-- INPUT DATA follows --

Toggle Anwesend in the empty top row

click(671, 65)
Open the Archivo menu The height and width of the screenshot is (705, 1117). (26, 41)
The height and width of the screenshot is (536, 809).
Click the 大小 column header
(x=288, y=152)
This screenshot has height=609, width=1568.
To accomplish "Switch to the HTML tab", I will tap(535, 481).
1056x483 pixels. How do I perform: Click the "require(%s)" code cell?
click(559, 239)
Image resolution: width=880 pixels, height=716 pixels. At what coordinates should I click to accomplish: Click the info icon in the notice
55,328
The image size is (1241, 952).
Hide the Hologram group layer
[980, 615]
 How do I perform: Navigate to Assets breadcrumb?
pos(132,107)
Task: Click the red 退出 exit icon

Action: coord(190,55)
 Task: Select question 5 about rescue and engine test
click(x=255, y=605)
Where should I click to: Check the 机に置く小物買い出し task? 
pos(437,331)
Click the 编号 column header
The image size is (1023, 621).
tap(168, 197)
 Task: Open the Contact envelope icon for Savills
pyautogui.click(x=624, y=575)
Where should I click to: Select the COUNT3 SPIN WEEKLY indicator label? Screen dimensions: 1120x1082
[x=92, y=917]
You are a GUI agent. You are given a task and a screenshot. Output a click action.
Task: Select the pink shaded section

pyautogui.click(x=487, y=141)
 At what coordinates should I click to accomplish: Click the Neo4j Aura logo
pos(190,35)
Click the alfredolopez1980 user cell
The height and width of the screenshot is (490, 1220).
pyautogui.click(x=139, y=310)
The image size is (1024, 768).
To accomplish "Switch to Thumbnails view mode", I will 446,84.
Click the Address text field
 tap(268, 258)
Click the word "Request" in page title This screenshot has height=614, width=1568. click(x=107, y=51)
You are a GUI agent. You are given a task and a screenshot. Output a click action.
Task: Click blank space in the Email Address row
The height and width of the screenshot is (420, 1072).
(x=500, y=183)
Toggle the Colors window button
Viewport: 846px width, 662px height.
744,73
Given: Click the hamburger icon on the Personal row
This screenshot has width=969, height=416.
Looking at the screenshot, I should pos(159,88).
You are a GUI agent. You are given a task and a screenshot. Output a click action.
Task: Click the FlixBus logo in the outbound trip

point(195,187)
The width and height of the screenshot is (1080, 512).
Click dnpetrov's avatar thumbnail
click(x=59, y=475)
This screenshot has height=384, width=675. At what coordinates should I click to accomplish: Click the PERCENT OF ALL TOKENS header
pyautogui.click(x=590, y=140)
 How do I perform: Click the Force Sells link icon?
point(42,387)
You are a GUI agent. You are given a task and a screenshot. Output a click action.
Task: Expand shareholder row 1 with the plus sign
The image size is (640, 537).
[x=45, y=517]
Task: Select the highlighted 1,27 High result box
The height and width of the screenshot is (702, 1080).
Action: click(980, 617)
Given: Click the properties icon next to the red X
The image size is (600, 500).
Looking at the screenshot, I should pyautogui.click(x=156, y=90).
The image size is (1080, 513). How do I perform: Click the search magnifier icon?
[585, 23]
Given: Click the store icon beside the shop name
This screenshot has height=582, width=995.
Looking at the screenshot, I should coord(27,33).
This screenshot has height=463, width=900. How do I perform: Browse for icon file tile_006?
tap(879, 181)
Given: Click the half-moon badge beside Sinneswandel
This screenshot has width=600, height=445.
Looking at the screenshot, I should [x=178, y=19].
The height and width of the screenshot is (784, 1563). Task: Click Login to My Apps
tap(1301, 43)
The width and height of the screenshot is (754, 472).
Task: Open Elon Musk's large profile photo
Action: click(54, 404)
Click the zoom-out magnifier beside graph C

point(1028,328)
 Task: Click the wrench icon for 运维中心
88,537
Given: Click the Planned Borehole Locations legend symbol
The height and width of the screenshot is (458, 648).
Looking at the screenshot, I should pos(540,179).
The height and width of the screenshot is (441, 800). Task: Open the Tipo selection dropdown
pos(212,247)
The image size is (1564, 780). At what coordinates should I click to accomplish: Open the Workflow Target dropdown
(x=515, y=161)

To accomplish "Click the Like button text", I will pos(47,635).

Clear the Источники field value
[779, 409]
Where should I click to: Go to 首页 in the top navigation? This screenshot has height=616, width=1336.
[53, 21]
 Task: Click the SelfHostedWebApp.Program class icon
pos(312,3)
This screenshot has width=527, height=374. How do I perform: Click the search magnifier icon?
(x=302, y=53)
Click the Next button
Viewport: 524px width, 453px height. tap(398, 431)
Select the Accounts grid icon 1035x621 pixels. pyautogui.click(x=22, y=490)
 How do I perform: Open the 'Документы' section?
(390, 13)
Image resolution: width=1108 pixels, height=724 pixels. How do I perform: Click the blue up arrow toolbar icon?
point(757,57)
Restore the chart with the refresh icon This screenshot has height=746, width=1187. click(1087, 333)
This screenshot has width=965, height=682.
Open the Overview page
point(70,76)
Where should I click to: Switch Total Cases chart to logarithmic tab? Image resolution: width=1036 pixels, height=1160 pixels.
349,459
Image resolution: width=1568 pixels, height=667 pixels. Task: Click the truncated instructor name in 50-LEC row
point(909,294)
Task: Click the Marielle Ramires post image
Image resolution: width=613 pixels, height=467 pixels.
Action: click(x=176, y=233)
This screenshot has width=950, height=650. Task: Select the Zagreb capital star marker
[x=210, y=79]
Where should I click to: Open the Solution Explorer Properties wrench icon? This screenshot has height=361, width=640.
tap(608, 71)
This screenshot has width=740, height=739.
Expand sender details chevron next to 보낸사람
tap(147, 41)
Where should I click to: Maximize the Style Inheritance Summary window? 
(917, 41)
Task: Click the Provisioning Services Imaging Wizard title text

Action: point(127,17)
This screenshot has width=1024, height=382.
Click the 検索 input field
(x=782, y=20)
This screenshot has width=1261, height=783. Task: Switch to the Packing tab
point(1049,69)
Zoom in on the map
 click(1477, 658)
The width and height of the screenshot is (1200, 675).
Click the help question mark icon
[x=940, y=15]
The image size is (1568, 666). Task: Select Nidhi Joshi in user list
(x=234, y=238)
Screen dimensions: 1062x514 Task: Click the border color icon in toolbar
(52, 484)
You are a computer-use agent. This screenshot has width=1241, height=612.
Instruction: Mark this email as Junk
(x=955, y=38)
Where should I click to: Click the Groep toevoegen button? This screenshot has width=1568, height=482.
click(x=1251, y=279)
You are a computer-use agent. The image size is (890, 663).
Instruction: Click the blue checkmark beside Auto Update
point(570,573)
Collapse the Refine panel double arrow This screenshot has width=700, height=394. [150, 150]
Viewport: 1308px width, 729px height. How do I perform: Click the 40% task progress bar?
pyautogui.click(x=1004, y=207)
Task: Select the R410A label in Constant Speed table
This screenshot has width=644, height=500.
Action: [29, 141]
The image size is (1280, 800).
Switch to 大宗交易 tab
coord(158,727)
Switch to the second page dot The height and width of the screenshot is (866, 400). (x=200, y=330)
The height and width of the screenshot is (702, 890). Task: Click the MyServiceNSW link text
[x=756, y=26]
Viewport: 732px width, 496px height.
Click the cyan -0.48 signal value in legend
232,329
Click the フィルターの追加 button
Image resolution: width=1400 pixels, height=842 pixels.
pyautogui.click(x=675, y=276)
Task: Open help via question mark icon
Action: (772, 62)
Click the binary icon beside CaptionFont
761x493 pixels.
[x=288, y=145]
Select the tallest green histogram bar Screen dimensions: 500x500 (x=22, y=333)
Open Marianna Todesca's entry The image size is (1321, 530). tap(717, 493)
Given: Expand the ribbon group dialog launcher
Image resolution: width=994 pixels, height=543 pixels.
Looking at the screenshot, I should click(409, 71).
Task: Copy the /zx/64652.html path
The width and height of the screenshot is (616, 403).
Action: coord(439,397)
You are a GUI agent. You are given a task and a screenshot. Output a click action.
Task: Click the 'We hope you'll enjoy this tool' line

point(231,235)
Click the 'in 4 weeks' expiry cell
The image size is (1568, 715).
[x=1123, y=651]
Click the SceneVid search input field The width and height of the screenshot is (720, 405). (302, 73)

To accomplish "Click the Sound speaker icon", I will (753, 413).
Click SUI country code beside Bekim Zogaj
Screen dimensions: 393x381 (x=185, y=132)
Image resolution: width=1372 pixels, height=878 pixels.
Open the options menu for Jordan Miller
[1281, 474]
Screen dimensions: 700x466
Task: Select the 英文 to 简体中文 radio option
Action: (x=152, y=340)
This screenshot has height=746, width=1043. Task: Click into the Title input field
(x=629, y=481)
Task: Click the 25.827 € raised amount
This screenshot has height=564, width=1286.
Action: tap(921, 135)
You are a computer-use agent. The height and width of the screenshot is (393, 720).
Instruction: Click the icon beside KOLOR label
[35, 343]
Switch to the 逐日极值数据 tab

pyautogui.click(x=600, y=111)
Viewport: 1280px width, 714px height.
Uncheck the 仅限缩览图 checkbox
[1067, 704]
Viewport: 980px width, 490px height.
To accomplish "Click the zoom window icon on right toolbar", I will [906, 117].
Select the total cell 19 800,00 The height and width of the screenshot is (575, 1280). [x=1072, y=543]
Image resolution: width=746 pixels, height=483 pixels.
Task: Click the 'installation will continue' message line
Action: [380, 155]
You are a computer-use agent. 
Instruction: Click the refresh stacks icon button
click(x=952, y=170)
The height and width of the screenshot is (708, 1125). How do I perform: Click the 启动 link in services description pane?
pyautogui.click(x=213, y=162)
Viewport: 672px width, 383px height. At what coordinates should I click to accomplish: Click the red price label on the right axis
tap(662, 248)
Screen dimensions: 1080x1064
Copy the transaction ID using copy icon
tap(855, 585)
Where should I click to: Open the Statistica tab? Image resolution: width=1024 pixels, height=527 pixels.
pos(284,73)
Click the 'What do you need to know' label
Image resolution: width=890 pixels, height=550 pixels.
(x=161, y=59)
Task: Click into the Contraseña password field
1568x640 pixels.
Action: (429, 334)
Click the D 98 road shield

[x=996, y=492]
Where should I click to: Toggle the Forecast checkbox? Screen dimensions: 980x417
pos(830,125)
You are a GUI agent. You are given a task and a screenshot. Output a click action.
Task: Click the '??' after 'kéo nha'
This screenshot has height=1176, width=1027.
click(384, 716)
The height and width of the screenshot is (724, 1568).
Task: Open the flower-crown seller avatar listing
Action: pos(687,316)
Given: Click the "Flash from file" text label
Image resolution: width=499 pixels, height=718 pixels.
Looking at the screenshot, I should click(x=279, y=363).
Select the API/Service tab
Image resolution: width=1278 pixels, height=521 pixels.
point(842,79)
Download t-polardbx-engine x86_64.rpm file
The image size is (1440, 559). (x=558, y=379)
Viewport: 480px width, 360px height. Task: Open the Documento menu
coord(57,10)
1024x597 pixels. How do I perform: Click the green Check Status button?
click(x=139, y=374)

-- INPUT DATA concluded --

Taking the line with "This screenshot has width=644, height=500." as the first and the line with "Click the binary icon beside CaptionFont" as the last, retype that stretch of the data above exactly, with no other lines.

### WRITTEN SOLUTION:
This screenshot has width=644, height=500.
Action: [29, 141]
The image size is (1280, 800).
Switch to 大宗交易 tab
coord(158,727)
Switch to the second page dot The height and width of the screenshot is (866, 400). (x=200, y=330)
The height and width of the screenshot is (702, 890). Task: Click the MyServiceNSW link text
[x=756, y=26]
Viewport: 732px width, 496px height.
Click the cyan -0.48 signal value in legend
232,329
Click the フィルターの追加 button
Image resolution: width=1400 pixels, height=842 pixels.
pyautogui.click(x=675, y=276)
Task: Open help via question mark icon
Action: (772, 62)
Click the binary icon beside CaptionFont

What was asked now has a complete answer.